In April, interior secretary Doug Burgum ordered Norway’s Equinor to halt construction of a $5bn wind project off the coast of New York. (That order was lifted after Trump and New York governor Kathy Hochul met to discuss a gas pipeline that had previously been blocked by the state’s regulators, and which now looks set to be revived.)
The moves make clear that there’s a danger for all companies developing wind farms in the US, especially but not exclusively offshore ones. These include Spain’s Iberdrola, which has several US offshore wind projects at various stages of development.
Small wonder, then, that Iberdrola has been on a US charm offensive, using the type of big-number investment pledges that have endeared the likes of SoftBank’s Masayoshi Son to the Trump administration. A few months ago, its executive chair Ignacio Galán met energy secretary Chris Wright and Burgum, stressing Iberdrola’s cumulative $50bn of investment in the US and plans to invest a further $20bn.

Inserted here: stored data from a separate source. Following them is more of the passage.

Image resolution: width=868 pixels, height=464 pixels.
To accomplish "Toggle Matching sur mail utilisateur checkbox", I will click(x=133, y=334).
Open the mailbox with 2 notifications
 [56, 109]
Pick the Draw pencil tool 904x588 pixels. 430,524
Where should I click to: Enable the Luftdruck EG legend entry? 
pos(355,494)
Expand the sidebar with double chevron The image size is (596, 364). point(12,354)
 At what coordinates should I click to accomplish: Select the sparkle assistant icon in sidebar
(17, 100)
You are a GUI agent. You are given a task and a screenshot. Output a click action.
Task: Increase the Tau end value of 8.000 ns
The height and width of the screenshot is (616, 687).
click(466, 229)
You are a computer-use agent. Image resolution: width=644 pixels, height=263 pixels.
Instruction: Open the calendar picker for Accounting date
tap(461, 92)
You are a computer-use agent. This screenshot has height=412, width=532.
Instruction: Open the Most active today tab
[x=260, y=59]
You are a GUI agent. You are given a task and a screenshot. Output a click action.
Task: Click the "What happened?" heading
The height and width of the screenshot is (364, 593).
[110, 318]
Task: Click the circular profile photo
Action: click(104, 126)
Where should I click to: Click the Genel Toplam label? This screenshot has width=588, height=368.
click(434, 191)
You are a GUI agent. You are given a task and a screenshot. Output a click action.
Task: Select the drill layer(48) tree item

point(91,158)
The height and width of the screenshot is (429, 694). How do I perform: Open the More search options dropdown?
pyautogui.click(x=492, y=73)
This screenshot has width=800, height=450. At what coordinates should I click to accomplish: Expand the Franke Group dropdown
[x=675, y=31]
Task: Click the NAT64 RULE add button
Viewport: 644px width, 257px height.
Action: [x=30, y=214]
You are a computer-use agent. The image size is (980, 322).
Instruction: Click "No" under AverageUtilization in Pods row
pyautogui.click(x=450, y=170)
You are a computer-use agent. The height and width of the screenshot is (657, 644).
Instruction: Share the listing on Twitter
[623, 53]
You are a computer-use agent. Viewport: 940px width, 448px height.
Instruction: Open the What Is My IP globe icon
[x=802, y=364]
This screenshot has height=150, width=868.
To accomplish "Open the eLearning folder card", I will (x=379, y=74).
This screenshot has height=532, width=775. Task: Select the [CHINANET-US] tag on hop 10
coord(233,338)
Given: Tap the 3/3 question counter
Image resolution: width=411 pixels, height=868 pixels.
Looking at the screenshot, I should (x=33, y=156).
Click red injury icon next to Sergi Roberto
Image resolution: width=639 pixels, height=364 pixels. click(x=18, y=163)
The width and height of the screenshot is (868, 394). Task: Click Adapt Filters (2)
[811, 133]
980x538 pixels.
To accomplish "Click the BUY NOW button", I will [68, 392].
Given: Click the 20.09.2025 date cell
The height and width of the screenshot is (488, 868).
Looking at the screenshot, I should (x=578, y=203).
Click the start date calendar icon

But other wind power developers have decided to cut their losses and run. Germany’s RWE said in April that it had halted work on projects in the US, where it holds three offshore leases, “given the political developments”. In the same month, Japan’s Mitsubishi abandoned plans for a floating wind farm off the coast of Maine. TotalEnergies and Shell have also dropped planned investments in US wind energy since Trump’s re-election.
In the first half of this year, just $3.8bn was invested in US wind power projects — the lowest half-yearly figure since 2014 — and nothing at all in offshore ones, according to data published yesterday by research company BloombergNEF.
It would be wrong to attribute the investment squeeze solely to Trump. Higher interest rates have had a painful impact on renewable energy companies, which tend to take on large debt loads to fund their initial construction costs. Rising costs of key inputs, such as steel and copper, have also hurt.

But the latest investment data shows an undeniable Trump effect — and signs that Europe could be benefiting. Overall, US investment in solar and wind projects amounted to $35bn, down 36 per cent from the second half of last year. Investment in the EU was $75bn, a 63 per cent rise that indicates “developers and investors may be reallocating capital out of the US and into Europe”, BloombergNEF suggested. The EU growth was particularly strong in wind energy investment, which hit a record of $40bn, with a further $5.1bn in the UK.
The European renewable power sector has plenty of problems of its own — notably grid and storage constraints that mean renewable power producers are grappling with widespread negative pricing, as I wrote recently. But European governments are publicly prioritising policy reforms to support this sector’s growth, as they try to reduce reliance on Russian gas. For all the shortcomings of Europe’s renewable energy policy environment, the contrast with the situation in the US makes it look like a relative haven for developers and investors in this field.